Deliberative Innovations

The idea of a “deliberative citizen” (Chambers 2003) has been met with a lot of scepticism. Critics have argued that citizens lack the abilities to engage in reasoned deliberation and only ‘offer simple, short, unelaborated statements of their views of an event’ (Rosenberg 2014: 108). Moreover, critics have also argued that deliberation may be undemocratic because classic forms of deliberation discriminate against already disadvantaged persons (especially people with low socioeconomic status). Furthermore, outcomes of citizen deliberations would reflect such biases and would be additionally affected by group dynamics (such as social conformity pressures) rather than the ‘better argument’. My empirical research shows that critics are largely misled when it comes to the deliberative capacities of citizens under the supportive conditions of deliberative minipublics. Under such conditions, the standards of classic deliberation are far from being utopian standards that only very few citizen deliberators can achieve. While some biases in deliberative abilities exist, there is no evidence that different speaking styles have a discernible impact on influence. And there is some evidence that opinion change in minipublics can be partly attributed to a systematic, justificatory, and argument-based component and not to undesirable group dynamics.

### WHAT THE TASK ASKS
Could you continue the passage on deliberative citizens, picking up right after its final sentence?

(Collection entries)

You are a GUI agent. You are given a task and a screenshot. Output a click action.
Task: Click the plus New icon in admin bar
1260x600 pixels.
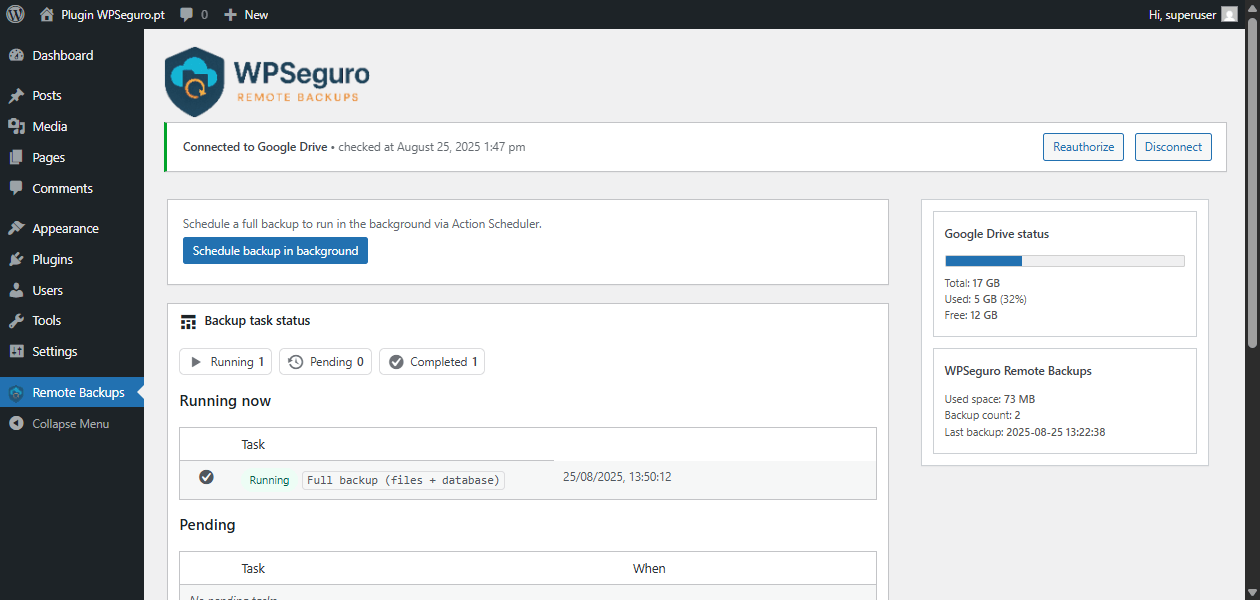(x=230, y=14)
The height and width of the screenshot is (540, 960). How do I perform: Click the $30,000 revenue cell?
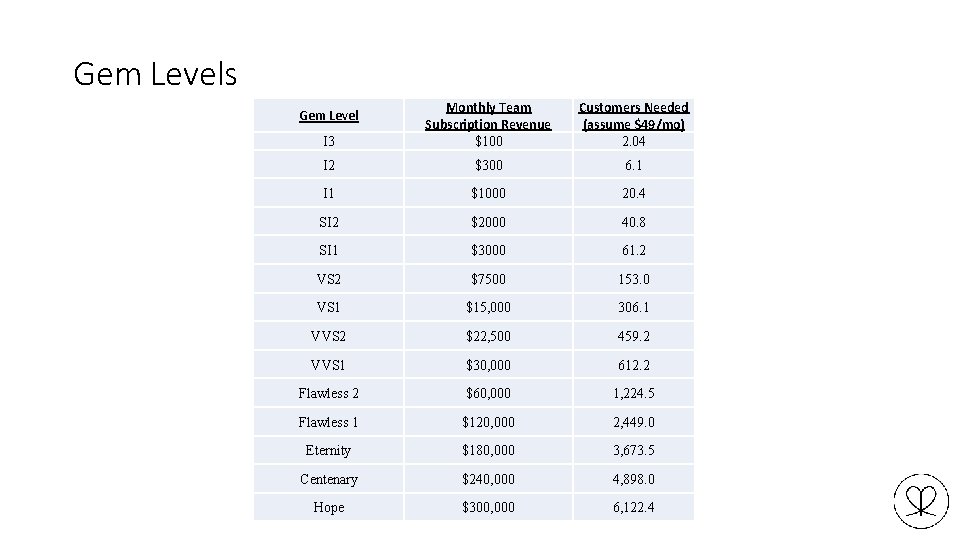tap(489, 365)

### THE RESULT
Key Publications

André Bächtiger and Vanessa Schwaiger (2022). Deliberative Innovations and the (Re-)Inclusion of Underrepresented Citizens. In Claudia Landwehr, Armin Schäfer and Thomas Saalfeld (eds), The State and Future of Representative Democracy - A Comparative Perspective. Forthcoming Cambridge: Cambridge University Press

André Bächtiger and Saskia Goldberg (2020). Towards a More Robust, but Limited and Contingent Defence of the Political Uses of Deliberative Minipublics. Journal of Deliberative Democracy, 16(2), 33–42.

Nicole Curato, Julien Vrydagh and André Bächtiger. (2020). Democracy without Shortcuts: Introduction to the Special Issue. Journal of Deliberative Democracy, 16(2), 1–9.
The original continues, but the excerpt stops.